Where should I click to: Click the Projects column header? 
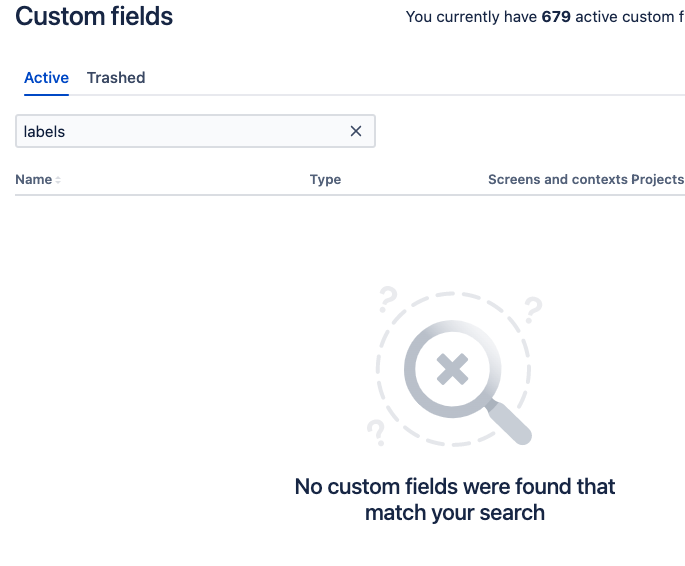(x=657, y=179)
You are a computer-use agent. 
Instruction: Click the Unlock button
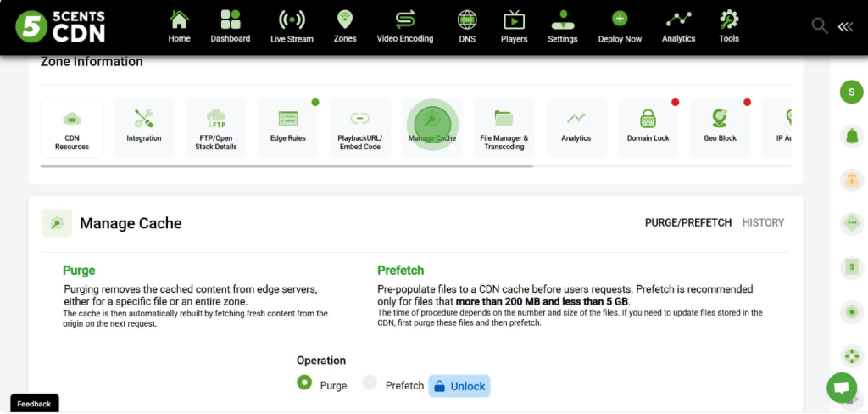pyautogui.click(x=459, y=386)
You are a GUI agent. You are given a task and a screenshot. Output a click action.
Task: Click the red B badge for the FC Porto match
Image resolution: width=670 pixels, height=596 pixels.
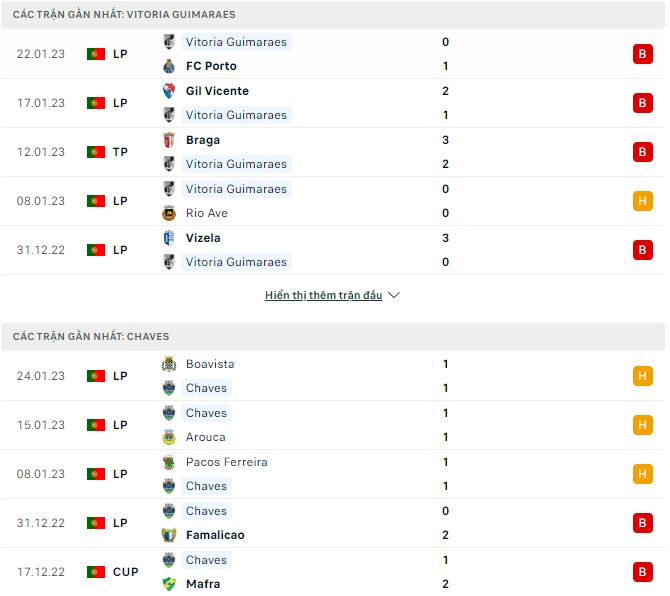pos(642,54)
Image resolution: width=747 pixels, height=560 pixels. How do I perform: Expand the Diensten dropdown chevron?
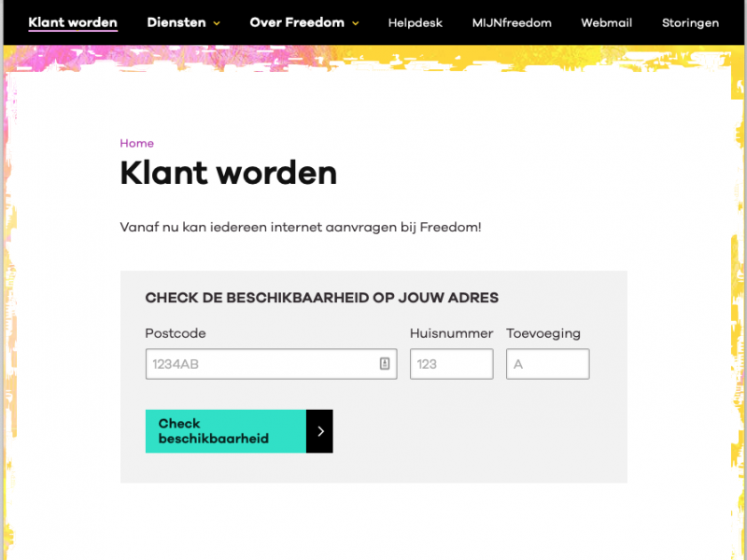click(x=217, y=23)
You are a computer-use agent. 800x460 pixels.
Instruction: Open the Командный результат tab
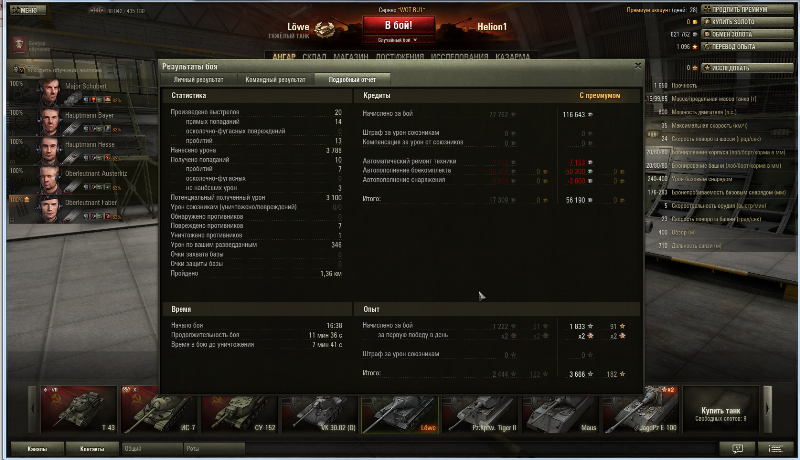[x=276, y=80]
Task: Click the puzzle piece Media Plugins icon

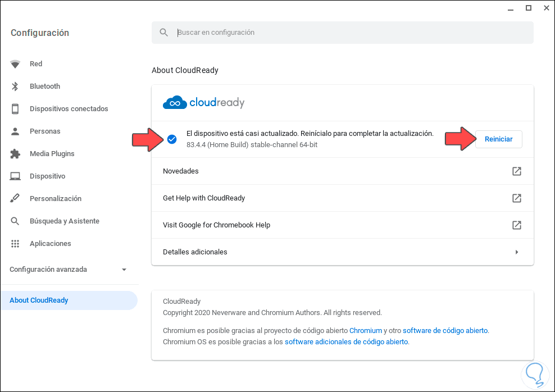Action: click(x=15, y=154)
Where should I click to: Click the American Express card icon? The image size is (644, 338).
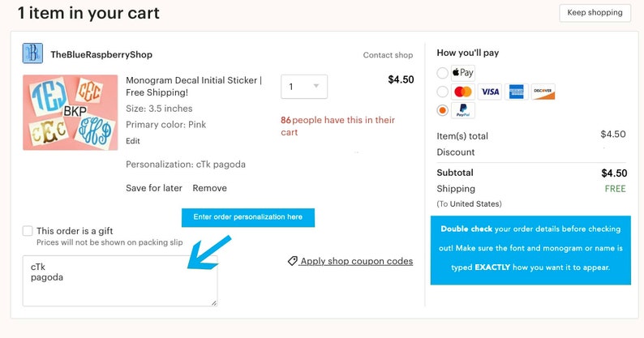(517, 92)
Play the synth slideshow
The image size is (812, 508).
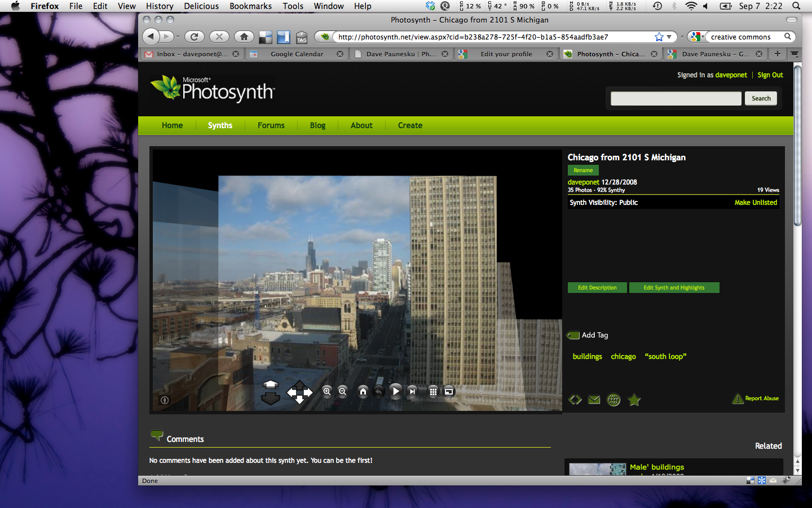396,391
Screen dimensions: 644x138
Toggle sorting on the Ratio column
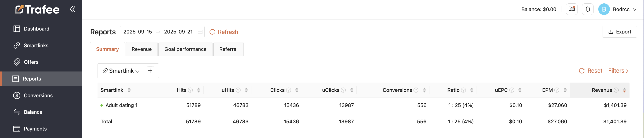[472, 90]
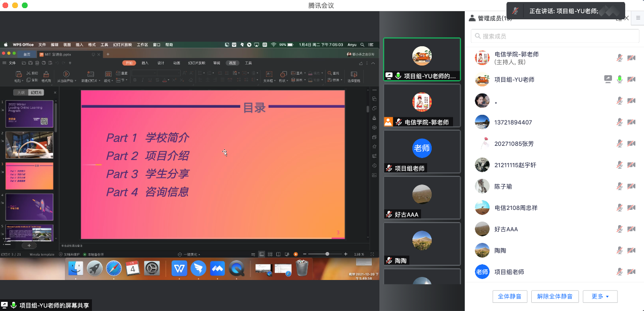The image size is (644, 311).
Task: Switch to the 插入 ribbon tab
Action: click(145, 63)
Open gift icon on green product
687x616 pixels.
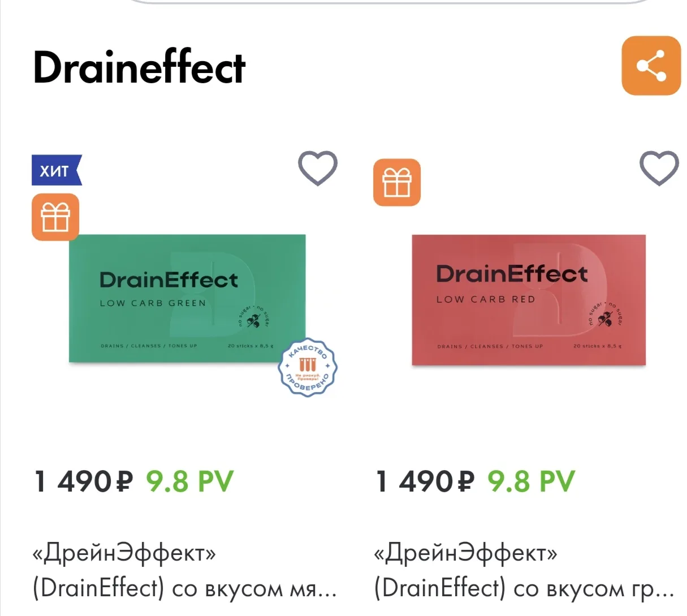click(x=55, y=217)
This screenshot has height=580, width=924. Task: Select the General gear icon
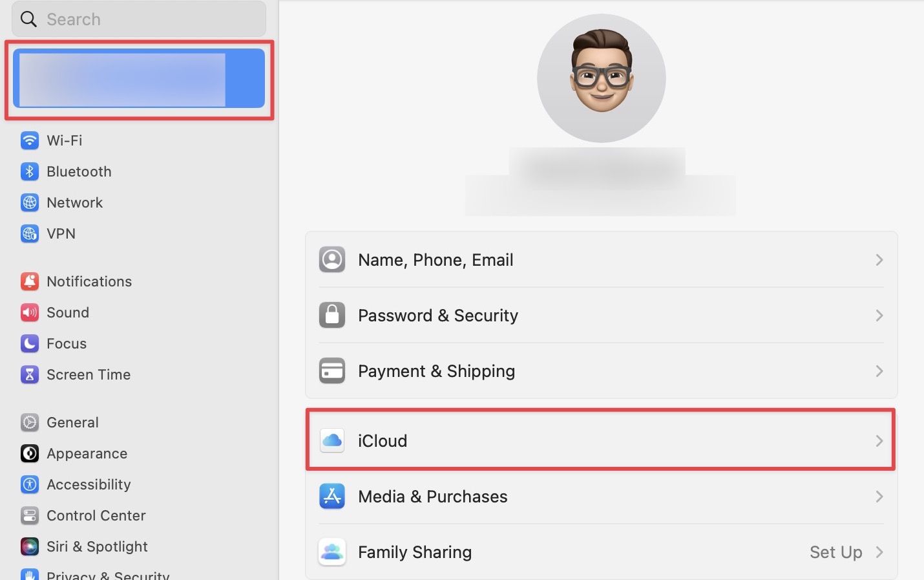(30, 422)
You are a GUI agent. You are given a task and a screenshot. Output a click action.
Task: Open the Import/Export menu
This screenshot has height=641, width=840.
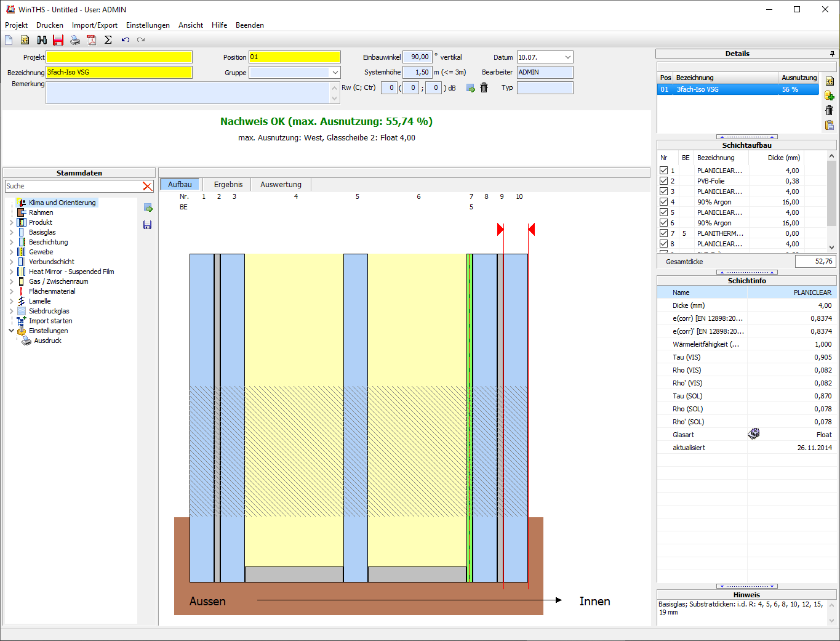95,25

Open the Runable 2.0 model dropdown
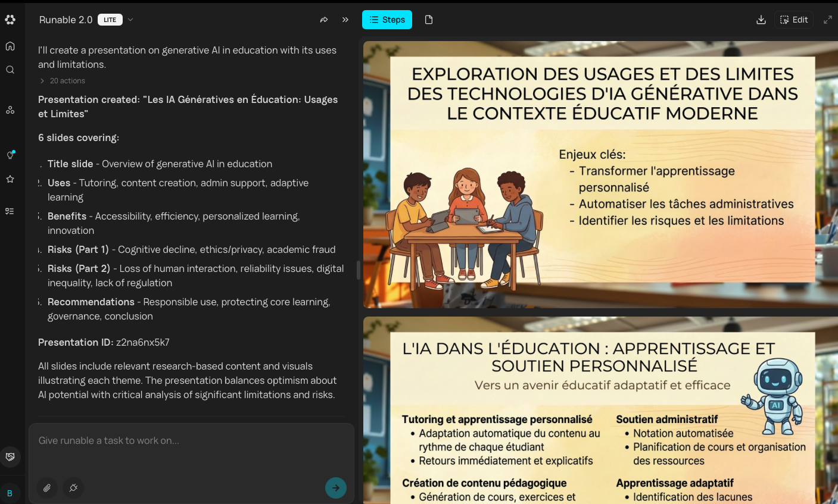coord(130,20)
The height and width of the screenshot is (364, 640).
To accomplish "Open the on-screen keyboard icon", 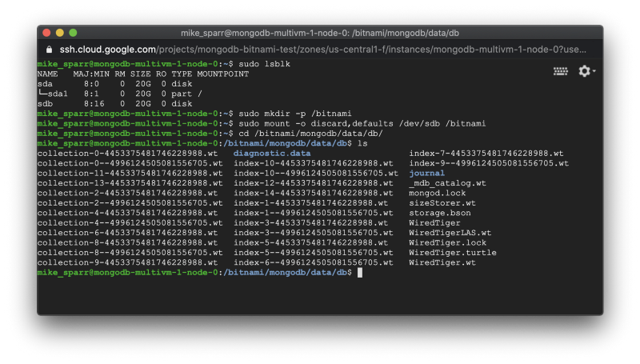I will [x=561, y=71].
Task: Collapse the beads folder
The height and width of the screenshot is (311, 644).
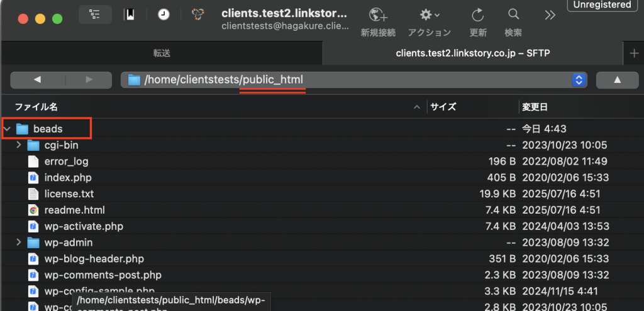Action: (8, 129)
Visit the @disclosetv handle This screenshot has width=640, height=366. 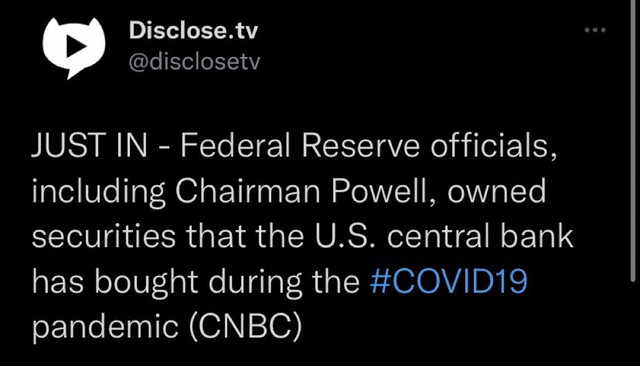click(194, 62)
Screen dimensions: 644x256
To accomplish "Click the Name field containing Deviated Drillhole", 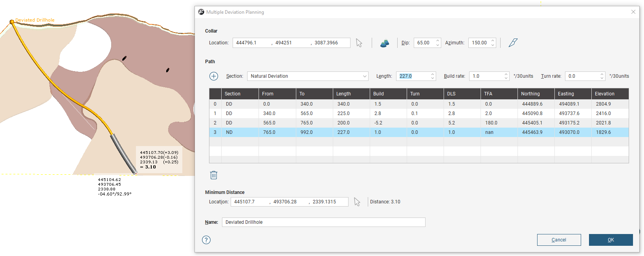I will pyautogui.click(x=323, y=222).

- _Task statement_: Count every line above that holds the word "computer", and state the number and nothing more.

- _Written solution_: 2